In Afghanistan, maybe, it has. True, the Pakistan nation recoiled at the prospect of having to live under the Taliban and yet seems quite happy to inflict a similar fate on Afghans. But that glaring inconsistency notwithstanding, the Afghan Taliban have enabled Pakistan to ensure that the successive Kabul governments have either been friendly or weak, meaning the claim for a greater Afghanistan has not been advanced with any serious intent for decades. And being seen to have influence over the Afghan Taliban has also helped Pakistan in its relationship with the US.

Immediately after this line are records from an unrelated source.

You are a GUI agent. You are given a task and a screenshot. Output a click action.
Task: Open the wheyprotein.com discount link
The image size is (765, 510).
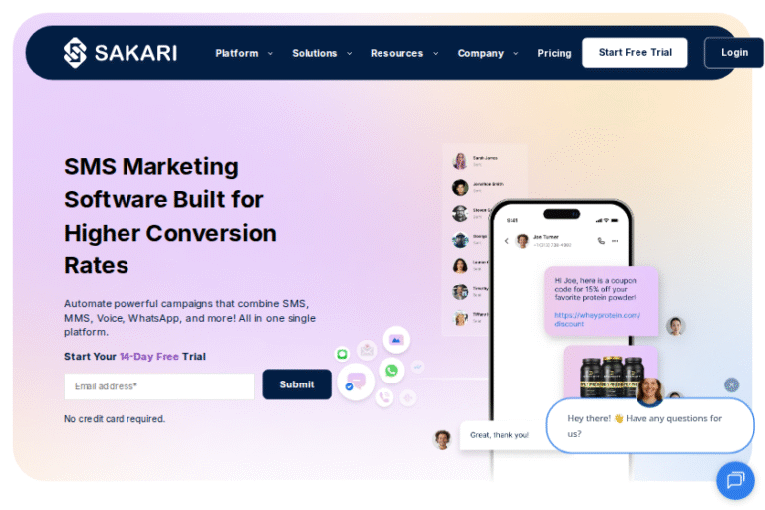tap(597, 319)
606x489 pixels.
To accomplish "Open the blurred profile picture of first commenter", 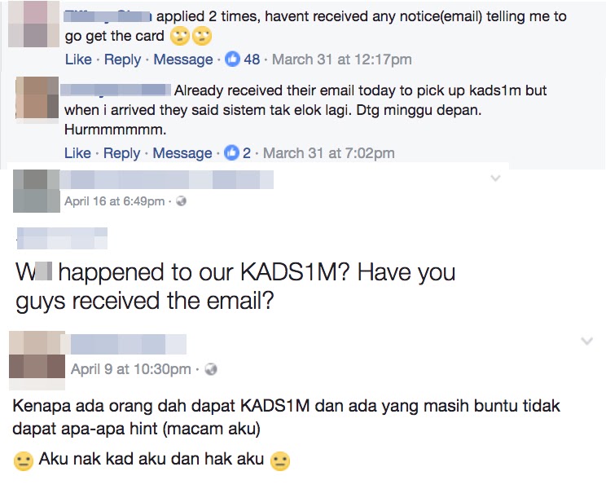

But elsewhere it’s far from clear that proxy forces have achieved much. The armed struggle in Kashmir began in 1989 and has continued on and off ever since. And yet Kashmir is now more firmly in India’s grip than ever. It’s much the same story regarding attacks on India itself: the parliament attack and Mumbai may have been audacious and well executed but what came of them? What was the point?

Pakistanis often throw around accusations of hypocrisy. How can the US claim to support democracy but do nothing about Kashmir? How dare the Afghans complain about Pakistan’s support for the Afghan Taliban when Kabul itself hosts the Pakistani Taliban? And what about India always going on about Mumbai when it has fostered Baloch separatists and sustained a relationship with its proxy force in Karachi, the MQM?

It’s an impressive list of grievances. But it is perhaps not unreasonable to point out that Pakistan itself may have double standards in these matters. Whilst it is adept at highlighting the links others have with proxy forces, it’s not so keen on admitting it may have done just the same thing as everyone else. But the arguments about that are a distraction from the real issue — do the proxy for­ces actually make Pakistan weaker because most of them don’t achieve much?

The writer is a British journalist. His book The Bhutto Dynasty will be published later this year.